To ensure unbiased results, neither the participants nor the researchers knew who was getting the real supplement at first.
We measured NAD⁺ levels through blood tests and asked participants to complete surveys and cognitive tests about memory, sleep, fatigue, and mood at the beginning, at 10 weeks, and at 20 weeks.
Q: What did you find?
Of the 58 people who joined the study, 37 started NR right away, and 21 began with the placebo. Only 18 people completed the full 22-week protocol. The others left the study for reasons such as getting COVID again, moving, changing medications, or experiencing possible side effects.
When we compared the two groups, we didn’t see major differences in thinking or memory scores, which were the main focuses of the study. Other symptoms like fatigue, sleep and mood also didn’t show big differences between groups.
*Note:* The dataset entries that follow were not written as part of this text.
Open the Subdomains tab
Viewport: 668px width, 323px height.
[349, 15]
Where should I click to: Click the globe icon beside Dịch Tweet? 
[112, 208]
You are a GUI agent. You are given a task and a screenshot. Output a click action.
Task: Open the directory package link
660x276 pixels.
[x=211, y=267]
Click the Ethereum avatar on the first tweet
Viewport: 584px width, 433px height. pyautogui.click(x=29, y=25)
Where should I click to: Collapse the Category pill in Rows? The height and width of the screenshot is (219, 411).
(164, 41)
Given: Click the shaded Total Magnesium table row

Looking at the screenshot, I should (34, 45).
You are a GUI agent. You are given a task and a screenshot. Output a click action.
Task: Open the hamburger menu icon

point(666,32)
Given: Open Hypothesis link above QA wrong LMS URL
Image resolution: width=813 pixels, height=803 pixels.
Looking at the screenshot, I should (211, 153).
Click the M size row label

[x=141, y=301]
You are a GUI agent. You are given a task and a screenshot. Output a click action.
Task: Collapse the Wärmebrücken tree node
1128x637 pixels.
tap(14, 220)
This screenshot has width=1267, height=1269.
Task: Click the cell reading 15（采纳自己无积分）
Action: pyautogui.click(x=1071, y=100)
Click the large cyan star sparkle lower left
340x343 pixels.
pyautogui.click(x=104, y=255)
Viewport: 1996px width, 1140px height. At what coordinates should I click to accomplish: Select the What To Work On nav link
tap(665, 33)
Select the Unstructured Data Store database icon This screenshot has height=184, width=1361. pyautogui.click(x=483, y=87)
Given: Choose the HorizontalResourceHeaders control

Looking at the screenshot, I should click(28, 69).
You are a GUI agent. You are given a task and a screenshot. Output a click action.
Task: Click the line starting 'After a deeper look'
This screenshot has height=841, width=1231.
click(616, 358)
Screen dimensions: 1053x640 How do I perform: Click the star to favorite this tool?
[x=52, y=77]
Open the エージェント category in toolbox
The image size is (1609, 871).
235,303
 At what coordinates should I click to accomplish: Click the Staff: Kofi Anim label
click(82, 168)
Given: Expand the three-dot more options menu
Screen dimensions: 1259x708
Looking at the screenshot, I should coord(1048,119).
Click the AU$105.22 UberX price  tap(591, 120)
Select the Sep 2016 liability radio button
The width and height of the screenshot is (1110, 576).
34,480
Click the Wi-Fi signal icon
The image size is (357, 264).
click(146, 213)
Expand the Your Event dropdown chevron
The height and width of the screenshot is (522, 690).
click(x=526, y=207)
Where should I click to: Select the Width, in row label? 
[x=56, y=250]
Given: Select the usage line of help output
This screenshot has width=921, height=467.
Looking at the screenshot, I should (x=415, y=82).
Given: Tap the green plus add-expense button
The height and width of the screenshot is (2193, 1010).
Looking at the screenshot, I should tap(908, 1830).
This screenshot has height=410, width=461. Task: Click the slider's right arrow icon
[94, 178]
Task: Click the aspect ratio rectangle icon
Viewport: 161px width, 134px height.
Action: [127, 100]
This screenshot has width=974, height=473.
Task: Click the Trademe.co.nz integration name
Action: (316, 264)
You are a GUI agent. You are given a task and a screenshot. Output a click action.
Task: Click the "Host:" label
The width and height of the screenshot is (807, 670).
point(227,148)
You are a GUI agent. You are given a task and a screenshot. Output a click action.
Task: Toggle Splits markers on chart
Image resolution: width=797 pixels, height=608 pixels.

However, in exploratory post hoc analyses with a slightly larger sample size of everyone who took NR for at least 10 weeks, we observed improvements in self-reported fatigue, sleep, and depressive symptoms after 10 weeks of NR supplementation compared to baseline. Some also performed better on a task of executive functioning, a set of mental skills that help us, for example, plan, organize, and switch between tasks. This suggests that some people may benefit from the use of NR, even if the overall results didn’t show clear differences between groups.
Q: What are the implications?
Long COVID affects an estimated 400 million people worldwide, yet its causes remain unclear. In this study, high-dose NR safely boosted NAD⁺ levels. While results were mixed, findings suggest that boosting NAD⁺ may play a role in easing symptoms like fatigue and poor sleep for some people. This points to a promising direction for future treatments.
The most common side effects were mild, such as easy bruising or rash. None were serious, and only a few participants discontinued due to side effects
Q: What are the next steps?
Future studies should include larger and more diverse groups to confirm these findings and identify who benefits most. For example, do men and women respond differently? Are people with lower baseline NAD⁺ levels or higher inflammation more likely to improve? Because long COVID often involves inflammation, an important question is whether boosting NAD⁺ can help reduce it.
We also plan to analyze physical activity data collected during the trial, as well as examine whether other supplements taken by participants influenced NR’s effects.
Reference: “Effects of nicotinamide riboside on NAD+ levels, cognition, and symptom recovery in long-COVID: a randomized controlled trial” by Chao-Yi Wu, William Cody Reynolds, Isabel Abril, Alison J. McManus, Charles Brenner, Gabriel González-Irizarry, Leidys Gutiérrez-Martínez, Olivia Sun, Jonathan Rosand, Rudolph E. Tanzi, Steven E. Arnold and Edmarie Guzmán-Vélez, 12 November 2025, eClinicalMedicine.
DOI: 10.1016/j.eclinm.2025.103633
This work was supported by Niagen Bioscience, the MGH McCance Center for Brain Health, Lavine Brain Health Innovation Fund, MGH ECOR CDI Physician-Scientist Development Award, and the Alzheimer’s Association (AARGD-23-114103).
Disclosures: Rudolph Tanzi is on the scientific advisory board and holds equity in Niagen Bioscience. He was not involved in the execution of the trial but contributed to conception, design and interpretation.